§ **DATASET ROWS**
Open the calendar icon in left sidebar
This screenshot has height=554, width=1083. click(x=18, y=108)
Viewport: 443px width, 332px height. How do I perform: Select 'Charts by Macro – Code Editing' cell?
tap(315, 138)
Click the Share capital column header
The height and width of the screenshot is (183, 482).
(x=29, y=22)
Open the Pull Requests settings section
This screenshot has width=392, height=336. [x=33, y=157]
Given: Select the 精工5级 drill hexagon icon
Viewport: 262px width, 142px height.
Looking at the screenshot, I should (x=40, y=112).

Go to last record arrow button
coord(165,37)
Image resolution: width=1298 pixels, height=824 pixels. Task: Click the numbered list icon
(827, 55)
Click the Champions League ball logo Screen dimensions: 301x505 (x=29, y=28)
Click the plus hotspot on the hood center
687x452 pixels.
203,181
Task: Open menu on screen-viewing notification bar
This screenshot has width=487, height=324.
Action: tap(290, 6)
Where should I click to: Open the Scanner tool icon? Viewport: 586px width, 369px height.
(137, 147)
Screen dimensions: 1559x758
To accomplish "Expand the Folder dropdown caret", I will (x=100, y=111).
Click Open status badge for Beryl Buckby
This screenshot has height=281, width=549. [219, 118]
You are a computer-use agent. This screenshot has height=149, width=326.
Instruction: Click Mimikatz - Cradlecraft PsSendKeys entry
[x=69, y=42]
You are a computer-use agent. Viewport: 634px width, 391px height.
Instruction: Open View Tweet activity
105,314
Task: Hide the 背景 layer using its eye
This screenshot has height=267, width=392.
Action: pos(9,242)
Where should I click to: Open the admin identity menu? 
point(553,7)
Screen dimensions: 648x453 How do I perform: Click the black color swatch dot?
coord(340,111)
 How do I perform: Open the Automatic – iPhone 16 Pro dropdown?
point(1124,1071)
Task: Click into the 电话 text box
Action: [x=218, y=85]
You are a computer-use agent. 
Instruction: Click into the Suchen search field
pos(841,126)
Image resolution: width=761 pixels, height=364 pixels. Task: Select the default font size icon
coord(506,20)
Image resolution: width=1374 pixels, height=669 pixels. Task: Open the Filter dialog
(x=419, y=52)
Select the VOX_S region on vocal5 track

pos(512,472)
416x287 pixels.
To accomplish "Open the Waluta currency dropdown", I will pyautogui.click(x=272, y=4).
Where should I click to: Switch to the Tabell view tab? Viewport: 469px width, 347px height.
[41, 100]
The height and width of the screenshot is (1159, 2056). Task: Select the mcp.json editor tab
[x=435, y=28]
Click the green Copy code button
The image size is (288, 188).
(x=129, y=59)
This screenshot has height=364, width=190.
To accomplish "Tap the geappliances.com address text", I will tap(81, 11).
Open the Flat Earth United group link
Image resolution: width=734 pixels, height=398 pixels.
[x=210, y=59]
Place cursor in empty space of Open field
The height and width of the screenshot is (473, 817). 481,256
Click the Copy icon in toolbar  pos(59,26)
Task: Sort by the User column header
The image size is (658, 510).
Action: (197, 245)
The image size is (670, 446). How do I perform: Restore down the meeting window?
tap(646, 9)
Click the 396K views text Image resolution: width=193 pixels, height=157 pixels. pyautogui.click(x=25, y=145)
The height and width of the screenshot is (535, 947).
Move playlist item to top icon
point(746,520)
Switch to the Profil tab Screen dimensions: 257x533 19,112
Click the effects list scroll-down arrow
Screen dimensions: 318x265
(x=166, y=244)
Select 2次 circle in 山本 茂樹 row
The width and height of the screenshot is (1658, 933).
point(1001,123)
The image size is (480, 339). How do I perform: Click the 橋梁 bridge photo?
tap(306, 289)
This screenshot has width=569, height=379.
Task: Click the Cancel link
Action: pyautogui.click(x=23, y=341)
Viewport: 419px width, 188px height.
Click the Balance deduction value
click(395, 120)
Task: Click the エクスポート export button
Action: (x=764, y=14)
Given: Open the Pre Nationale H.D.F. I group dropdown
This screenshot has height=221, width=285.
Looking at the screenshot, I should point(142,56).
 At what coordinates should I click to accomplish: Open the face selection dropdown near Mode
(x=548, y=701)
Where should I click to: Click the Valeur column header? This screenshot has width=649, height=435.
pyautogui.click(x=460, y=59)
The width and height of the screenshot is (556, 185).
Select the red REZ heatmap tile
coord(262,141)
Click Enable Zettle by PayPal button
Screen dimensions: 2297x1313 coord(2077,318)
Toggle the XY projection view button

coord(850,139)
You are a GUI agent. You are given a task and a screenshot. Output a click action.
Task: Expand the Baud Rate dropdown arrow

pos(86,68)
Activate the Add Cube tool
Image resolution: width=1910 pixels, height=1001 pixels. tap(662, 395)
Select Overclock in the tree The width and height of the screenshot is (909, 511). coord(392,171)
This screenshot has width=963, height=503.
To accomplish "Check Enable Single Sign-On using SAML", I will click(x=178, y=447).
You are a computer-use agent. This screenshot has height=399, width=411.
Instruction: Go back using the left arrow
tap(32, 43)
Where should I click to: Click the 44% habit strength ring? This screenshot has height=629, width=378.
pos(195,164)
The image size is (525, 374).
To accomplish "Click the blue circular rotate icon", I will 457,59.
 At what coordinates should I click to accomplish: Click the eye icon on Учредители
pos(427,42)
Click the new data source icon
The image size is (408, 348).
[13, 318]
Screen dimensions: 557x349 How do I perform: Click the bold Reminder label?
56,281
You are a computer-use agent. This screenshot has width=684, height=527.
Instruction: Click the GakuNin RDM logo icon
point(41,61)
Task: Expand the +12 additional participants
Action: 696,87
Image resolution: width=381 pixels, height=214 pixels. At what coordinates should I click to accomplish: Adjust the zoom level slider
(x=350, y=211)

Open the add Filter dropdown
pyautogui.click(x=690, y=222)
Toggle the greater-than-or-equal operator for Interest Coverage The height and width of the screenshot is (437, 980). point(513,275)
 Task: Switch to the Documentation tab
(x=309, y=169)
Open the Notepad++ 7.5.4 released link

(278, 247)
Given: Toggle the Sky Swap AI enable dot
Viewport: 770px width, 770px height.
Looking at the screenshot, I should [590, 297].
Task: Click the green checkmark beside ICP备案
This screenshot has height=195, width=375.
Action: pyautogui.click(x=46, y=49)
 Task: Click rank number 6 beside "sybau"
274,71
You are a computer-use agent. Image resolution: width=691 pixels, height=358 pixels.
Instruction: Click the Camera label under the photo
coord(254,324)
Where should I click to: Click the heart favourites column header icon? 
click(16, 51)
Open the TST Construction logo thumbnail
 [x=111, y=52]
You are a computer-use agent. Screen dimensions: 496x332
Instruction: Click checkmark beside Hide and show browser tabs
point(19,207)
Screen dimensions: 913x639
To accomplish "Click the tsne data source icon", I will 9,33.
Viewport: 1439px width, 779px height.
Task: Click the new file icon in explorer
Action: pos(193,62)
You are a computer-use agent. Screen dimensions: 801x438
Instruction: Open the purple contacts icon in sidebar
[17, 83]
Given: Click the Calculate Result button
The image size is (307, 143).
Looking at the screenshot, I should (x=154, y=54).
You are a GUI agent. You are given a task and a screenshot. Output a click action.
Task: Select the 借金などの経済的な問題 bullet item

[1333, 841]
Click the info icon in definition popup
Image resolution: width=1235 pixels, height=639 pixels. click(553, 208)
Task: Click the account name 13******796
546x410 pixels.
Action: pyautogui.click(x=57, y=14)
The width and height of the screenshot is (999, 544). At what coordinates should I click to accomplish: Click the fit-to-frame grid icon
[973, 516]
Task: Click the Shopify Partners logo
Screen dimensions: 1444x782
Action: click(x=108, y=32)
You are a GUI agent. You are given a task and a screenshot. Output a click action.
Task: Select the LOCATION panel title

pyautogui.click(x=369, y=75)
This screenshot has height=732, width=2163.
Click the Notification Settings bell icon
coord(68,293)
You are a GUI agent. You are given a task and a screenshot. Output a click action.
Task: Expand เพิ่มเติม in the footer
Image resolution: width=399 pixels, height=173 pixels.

§ **SHORT EXERCISE**
Arrange everything in the listing above, from the line containing "Task: Click rank" down to the line containing "point(19,207)", both included, as a Markdown table. Use the columns Row and Line, number each line, and leave out blank lines.

§ **EXERCISE RESULT**
| Row | Line |
|---|---|
| 1 |  Task: Click rank number 6 beside "sybau" |
| 2 | 274,71 |
| 3 | You are a computer-use agent. Image resolution: width=691 pixels, height=358 pixels. |
| 4 | Instruction: Click the Camera label under the photo |
| 5 | coord(254,324) |
| 6 | Where should I click to: Click the heart favourites column header icon?  |
| 7 | click(16, 51) |
| 8 | Open the TST Construction logo thumbnail |
| 9 |  [x=111, y=52] |
| 10 | You are a computer-use agent. Screen dimensions: 496x332 |
| 11 | Instruction: Click checkmark beside Hide and show browser tabs |
| 12 | point(19,207) |